I went through this exercise with one of my customers recently, and their DBAs came back with:  “We don’t need any of those performance metrics from SCOM. We don’t use them, we don’t see them, we don’t need them.”  It turns out they use something else to track and chart SQL performance and wanted no SQL performance collections in SCOM.  My customer does want all other SQL monitoring, meaning the rules and monitors which raise alerts.  They just didn’t want the performance data, so they wanted to disable all the SQL performance collection rules across all versions of SQL (2005, 2008, 2012, 2014, 2016).

NOTE:  Yes, it is possible to disable just the performance rules, without disabling any monitors (even monitors which leverage the same performance metrics as rules I disable.)  Performance based monitors will either have their own data source, or a shared data source with the performance rules.  Disabling a rule does not disable the underlying data source so the monitors will be fine either way.

So the question then becomes, how do I disable all the performance based rules in ALL the SQL management packs across all versions and components?  The answer:  PowerShell, of course.  I am a big believer in not reinventing the wheel if I don’t need to.  Sridhar Vishwanatham wrote an excellent article on TechNet titled:  SCOM 2012: Bulk Override Creation for Monitors and Rules using PowerShell.  He has a script in the Rules section which almost did what I needed, so I performed a few quick modifications:

I ran the script above directly on one of my customer’s Operations Manager Management  servers, and then verified the SQL performance collection rules across all SQL management pack versions were disabled.  I do want to point out that in line number 4 I specify a management pack in which so store the overrides.  I chose to store these overrides on a separate management pack from where I keep all my other SQL customizations, in case I want to reverse these performance collection rule overrides in bulk.  If a time ever comes where the SQL team again wants to collect performance information for SQL using the SQL management packs, all I need to do is remove the management pack called “Litware.SQL.Customizations2.MP” from the SCOM management group, and performance collections will begin anew.
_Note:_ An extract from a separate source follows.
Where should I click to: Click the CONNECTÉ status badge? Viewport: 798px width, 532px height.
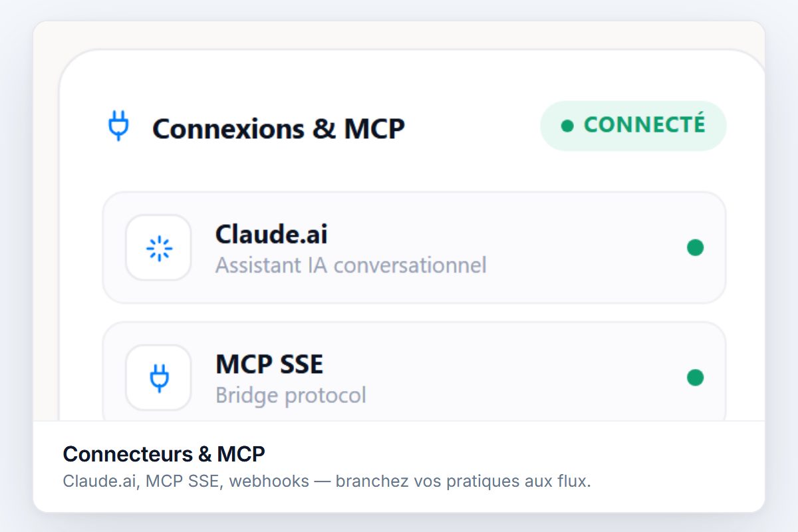tap(633, 126)
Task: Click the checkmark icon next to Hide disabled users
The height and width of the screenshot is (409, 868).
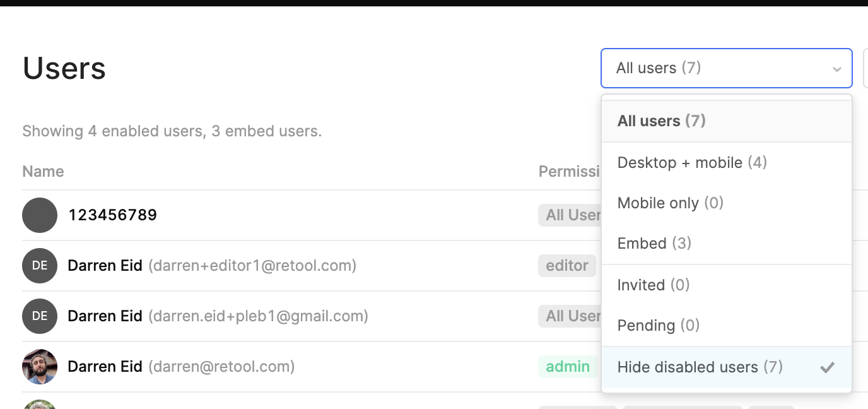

After having performed the override of all SQL performance collection rules across SQL versions, running the Data Volume by Management Pack, and configuring a timeframe of a few days AFTER the overrides went into effect, I now get a report like this:

Notice that far less data is going into my SCOM databases, and I can then choose whether I need to tune any of the workflows from the remaining management packs.  It is important to note that I do not look to get rid of all data going into the SCOM databases.  The objective is to have SCOM monitor the items you care about, and collect data that you care about.  Collecting data which you do not need, and will never use is a waste of time and resources, so the trick is to tune SCOM to collect only what you need, and nothing else.

There is one more useful piece of information you can glean from the Data Volume by Management Pack report.  Below the Counts by Management Pack table, there are some graphs, displaying information about things like:

• Count of Discovery Data Submitted by Day
• Count of Alerts Generated by Day
• Count of Performance Data Samples Collected by Day
• Count of Events Collected by Day, and
• Count of State Changes by Day.

These graphs can also be useful, albeit in a slightly different way.  When I look at these graphs, I look for things which are out of the ordinary.  Take a look at the following chart from the Data Volume by Management Pack report:

When I look at this graph, my immediate thought is: “what happened on 10/4/2017?  Why are there so many MORE state changes on that date than in all the other dates in the timespan of the report?”  Now, the graph by itself does not indicate a problem.  There are any number of reasons which could explain why this happened.  Maybe I had some new agents deployed that day.  Maybe I imported some new management packs and had not yet tuned them.  Maybe we had some sort of outage we are aware of, but were able to resolve.  Maybe.  But if I cannot find an answer, I may want to dig deeper and find one.  I could re-run the report, but focus just on that date, then see which management pack( s) had monitors changing state a lot that day, and then leverage the Data Volume by Workflow and Instance to narrow things down to specific monitors, and object instances.

The Data Volume by Management Pack report and the Data Volume by Workflow Instance report are two handy tools in the toolbox of every great SCOM administrator, and now you too know how to leverage them.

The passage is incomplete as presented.